Cole lives in a rural town close to the Appalachian Mountains hit by the economic recession in a visible and palpable way: closed mines, small companies in bankruptcy, empty churches, unemployed young people, alcohol and drugs. One of those places that form the consciences of those who were born and raised there, for better or for worse: this is how Cole is an assistant in a retirement home, they show his love for the elderly in the community but he sells under the counter the drugs given to them by a system that otherwise does not care at all. The inhabitants of the town are divided between the God-fearing people who quote passages from the Holy Scriptures – including Cole’s grandfather, a pastor obsessed with Satan – and more or less overt transgressors who populate the smoky premises and the caravans parked for life in the deserted spaces. When a friend of Cole’s youth returns to town, unemployed and intent on expanding the drug business, the boy finds himself having to decide whether a long-term date is an opportunity or a sentence for him.

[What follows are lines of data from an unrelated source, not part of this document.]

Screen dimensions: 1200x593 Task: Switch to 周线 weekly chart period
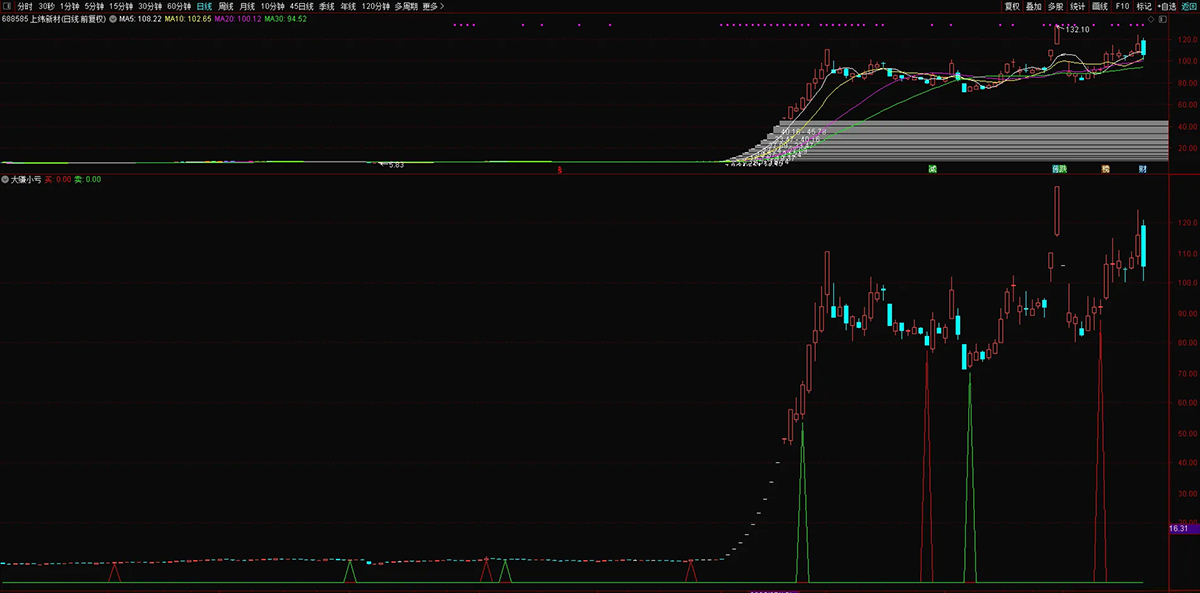tap(226, 6)
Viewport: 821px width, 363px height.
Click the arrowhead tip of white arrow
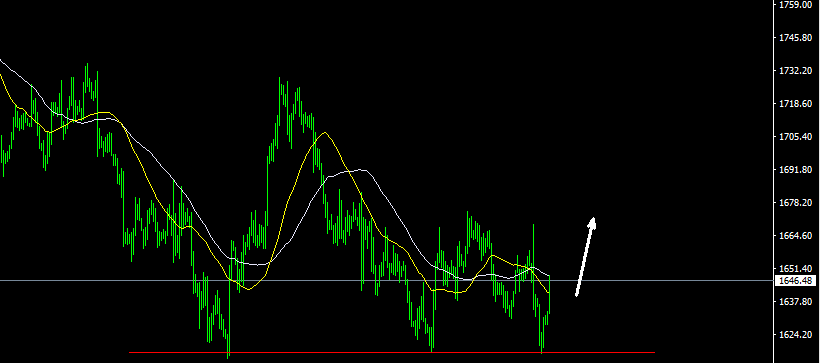[x=593, y=218]
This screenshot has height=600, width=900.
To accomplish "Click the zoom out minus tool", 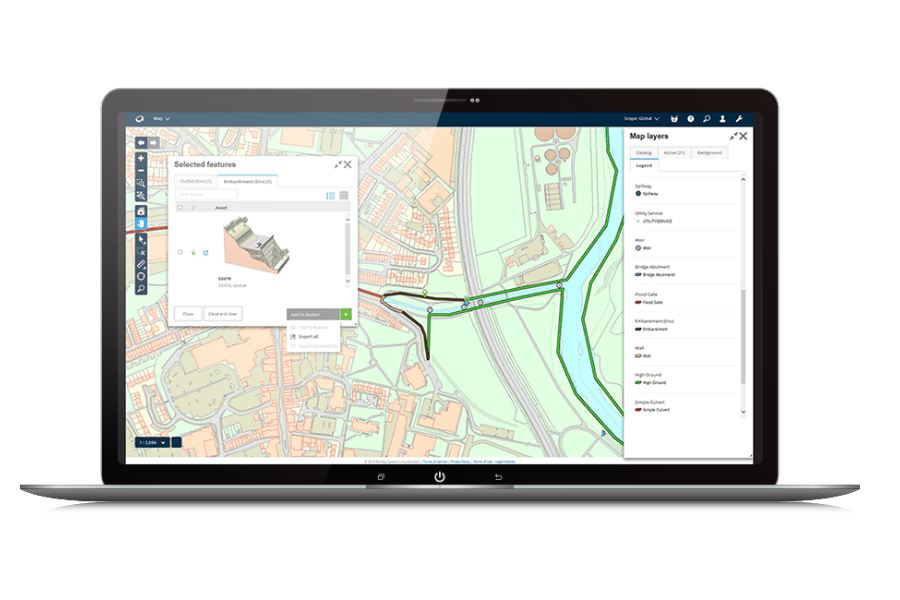I will pos(141,171).
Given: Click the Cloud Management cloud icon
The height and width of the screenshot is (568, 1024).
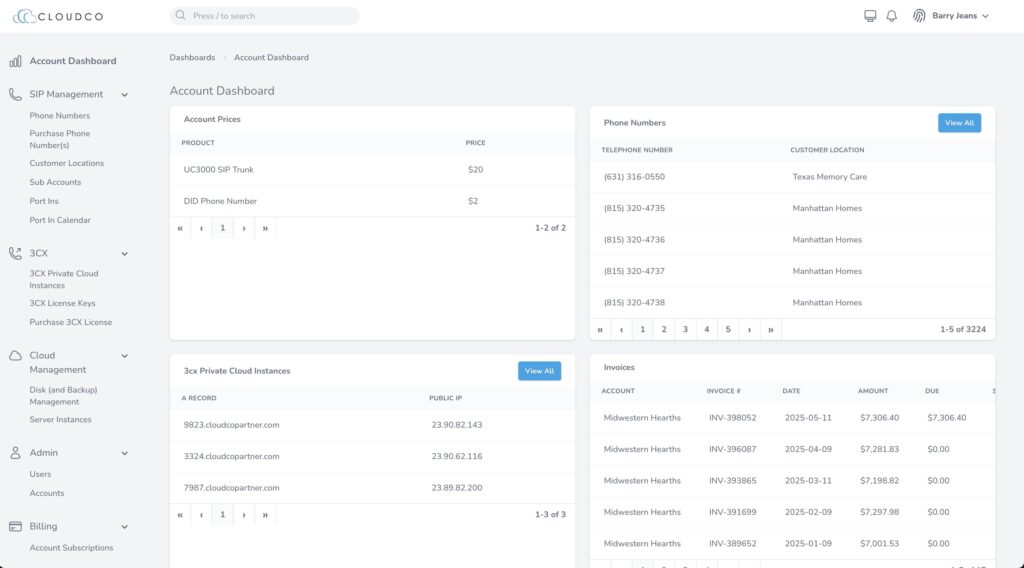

The Evening Hour is an atmospheric tale that feeds on the specificities of that marginalized America far from the places where the fate of the country is decided.
The desolation surrounding Cole is cut with a knife, and his relationships are marked by a mixture of solidarity and mistrust, the comfort of habit and the desire to escape. Cole is a child of guilt, whose mother Ruby had to abandon him and the town where she grew up, and no longer knows who to trust, or how much others can truly trust him.
If on the one hand the photography of veteran Declan Quinn, whose similarity of tones we remember Via da Las Vegas, adheres beautifully to the landscapes and interiors of this melancholy story, on the other hand the interpretations of the cast know of textbook indie acting particularly that of Michael Trotter in the role of the messed up Reese.
The direction of Braden King, former author of Here, is placed in the middle, trying to return the authentic suggestions of the novel by Carter Sickels on which the story is based, but failing to escape certain conventions from the Sundance Film Festival. The two most welcome returns in the cast are Lili Taylor, who lends her sweetness to Cole’s mother, and Tess Harper, who plays the role of grandmother.